Modernizing Data Assets from an On-Premises Data Warehouse to Amazon Redshift
By Mahesh Pakala, Principal Solutions Architect – AWS
By Srinivasan Swaminatha, Managing Director, AWS Modern Cloud Analytics – TEKsystems
By Lakshmanan Palaniappan, Sr. Practice Architect – TEKsystems
In the world of consumer goods, real-time insights drive competitive advantage and business value.
A Fortune 500 global fast-moving consumer goods manufacturing company had the vision to maximize the benefit of analytics in decision support while increasing business growth and customer satisfaction opportunities.
This necessitated an architectural overhaul of the customer’s legacy ways of collecting, processing, and storing key consumer and payments data. It also required building strong data pipelines that are futuristic, scalable, and expandable to accommodate a variety of new sources, including point of sales (POS) and consumer sentiments.
How do you approach setting up a complex analytics platform involving billions of rows of data?
The difficulty primarily arises from the scale and complexity of the source environment, and only secondarily from functional discrepancy between source and destination system.

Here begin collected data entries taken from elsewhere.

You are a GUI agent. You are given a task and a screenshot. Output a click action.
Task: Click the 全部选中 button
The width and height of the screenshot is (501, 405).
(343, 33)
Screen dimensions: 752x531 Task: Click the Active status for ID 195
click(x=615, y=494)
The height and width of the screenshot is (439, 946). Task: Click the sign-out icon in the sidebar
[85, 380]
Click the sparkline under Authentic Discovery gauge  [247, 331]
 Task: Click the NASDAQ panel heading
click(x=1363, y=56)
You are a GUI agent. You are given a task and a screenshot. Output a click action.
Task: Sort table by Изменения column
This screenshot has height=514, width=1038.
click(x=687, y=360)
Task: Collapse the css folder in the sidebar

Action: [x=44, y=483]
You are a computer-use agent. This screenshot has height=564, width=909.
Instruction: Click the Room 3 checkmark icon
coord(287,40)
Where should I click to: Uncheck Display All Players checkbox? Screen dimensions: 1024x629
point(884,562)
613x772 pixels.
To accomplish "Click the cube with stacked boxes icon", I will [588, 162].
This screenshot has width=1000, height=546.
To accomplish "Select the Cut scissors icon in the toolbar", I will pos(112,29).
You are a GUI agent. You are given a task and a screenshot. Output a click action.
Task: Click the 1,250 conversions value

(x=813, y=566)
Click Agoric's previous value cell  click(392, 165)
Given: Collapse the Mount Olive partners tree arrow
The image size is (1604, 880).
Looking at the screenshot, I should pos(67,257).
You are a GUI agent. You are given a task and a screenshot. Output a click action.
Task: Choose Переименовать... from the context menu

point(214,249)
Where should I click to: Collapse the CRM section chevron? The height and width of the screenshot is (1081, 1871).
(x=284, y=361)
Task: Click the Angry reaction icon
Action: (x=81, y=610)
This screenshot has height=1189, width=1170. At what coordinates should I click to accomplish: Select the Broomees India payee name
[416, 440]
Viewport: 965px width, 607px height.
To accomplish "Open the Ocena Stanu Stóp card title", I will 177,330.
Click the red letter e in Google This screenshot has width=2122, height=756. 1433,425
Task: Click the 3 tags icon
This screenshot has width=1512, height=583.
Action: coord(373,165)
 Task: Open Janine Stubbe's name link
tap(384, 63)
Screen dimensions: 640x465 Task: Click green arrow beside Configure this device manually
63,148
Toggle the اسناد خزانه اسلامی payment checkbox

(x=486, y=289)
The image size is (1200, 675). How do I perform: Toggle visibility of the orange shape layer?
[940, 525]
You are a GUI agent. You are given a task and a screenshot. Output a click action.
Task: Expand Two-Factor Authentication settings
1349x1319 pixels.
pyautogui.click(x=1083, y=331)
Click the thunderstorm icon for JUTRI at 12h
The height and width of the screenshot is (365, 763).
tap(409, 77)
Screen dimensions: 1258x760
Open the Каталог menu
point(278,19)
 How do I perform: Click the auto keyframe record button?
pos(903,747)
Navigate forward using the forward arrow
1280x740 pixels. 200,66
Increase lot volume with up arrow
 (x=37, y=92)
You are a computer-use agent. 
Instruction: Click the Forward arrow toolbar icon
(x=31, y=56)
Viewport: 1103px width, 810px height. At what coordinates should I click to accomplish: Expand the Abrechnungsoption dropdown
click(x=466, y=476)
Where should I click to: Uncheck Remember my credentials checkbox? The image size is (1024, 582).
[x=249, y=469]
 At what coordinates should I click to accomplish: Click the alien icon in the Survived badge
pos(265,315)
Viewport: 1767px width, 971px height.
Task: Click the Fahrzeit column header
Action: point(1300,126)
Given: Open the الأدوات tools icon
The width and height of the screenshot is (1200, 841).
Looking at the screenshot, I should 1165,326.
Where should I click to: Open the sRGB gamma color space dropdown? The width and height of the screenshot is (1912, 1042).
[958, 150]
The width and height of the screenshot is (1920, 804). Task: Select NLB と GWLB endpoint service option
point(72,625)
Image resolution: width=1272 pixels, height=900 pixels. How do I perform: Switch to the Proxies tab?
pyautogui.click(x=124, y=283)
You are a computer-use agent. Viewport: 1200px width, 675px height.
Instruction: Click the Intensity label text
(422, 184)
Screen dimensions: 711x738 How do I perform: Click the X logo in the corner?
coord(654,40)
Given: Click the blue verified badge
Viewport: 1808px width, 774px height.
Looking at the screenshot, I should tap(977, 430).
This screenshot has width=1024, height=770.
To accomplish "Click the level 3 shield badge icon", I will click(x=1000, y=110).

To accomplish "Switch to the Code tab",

Most enterprise customers are trying to migrate their on-premises data warehouse from Oracle or other on-premises solutions to Amazon Redshift. This post will discuss the technical migration aspects for on-premises data warehouse solutions.
Typical challenges for such complex migrations include:
- Scale of the project—touching up millions of lines of SQL (no matter how miniscule the changes) turns any project into a non-scalable multi-year project.
- Upgrade of ETL (extract, transform, load) infrastructure needed.
- Rewrite any data loader scripts that were coded in data export tools and other loader languages.
- Upgrade of business intelligence (BI) and reporting infrastructure needed to leverage tools like Tableau or Amazon QuickSight to work with Redshift.
- Staff needs to retrain for ad-hoc data science interaction—solutioning to leverage existing client tools to work seamlessly with new cloud data warehouse.
- Redshift’s semantics implementation can differ from other data warehouse solutions even for identical queries, ensuring queries return the correct data set while running on Redshift.
In this post, we discuss a methodical approach to migrate an on-premises data warehouse solution such as Oracle or other flavors by moving to a cloud-native data warehouse like Amazon Redshift and achieve unparalleled scale while securing your business-critical data. Innovation is key to achieve success, and we’ll highlight all areas where automation fast-tracks the initiative.
TEKsystems Cloud Migration Toolkit
With several years of experience in migration and modernizing data assets, TEKsystems strives to put forth a series of tools, technologies, and methodologies to meet customers in their current AWS cloud journey path. This has resulted in several innovations which combined to form a “TEKsystems Cloud Migration Toolkit.”
TEKsystems Global Services is an AWS Advanced Tier Services Partner with Competencies in DevOps as well as Data and Analytics. TEKsystems is also a member of the AWS Well-Architected Partner Program and holds the Amazon Redshift Ready designation.
Here, we will discuss a real customer use case of moving data assets from an on-premises data warehouse into Amazon Redshift, a modern cloud data warehouse. However, the toolkit can help assist move data warehouses across several other platforms (Oracle and SQL Server, for example) into Amazon Redshift or Amazon Relational Database Service (Amazon RDS).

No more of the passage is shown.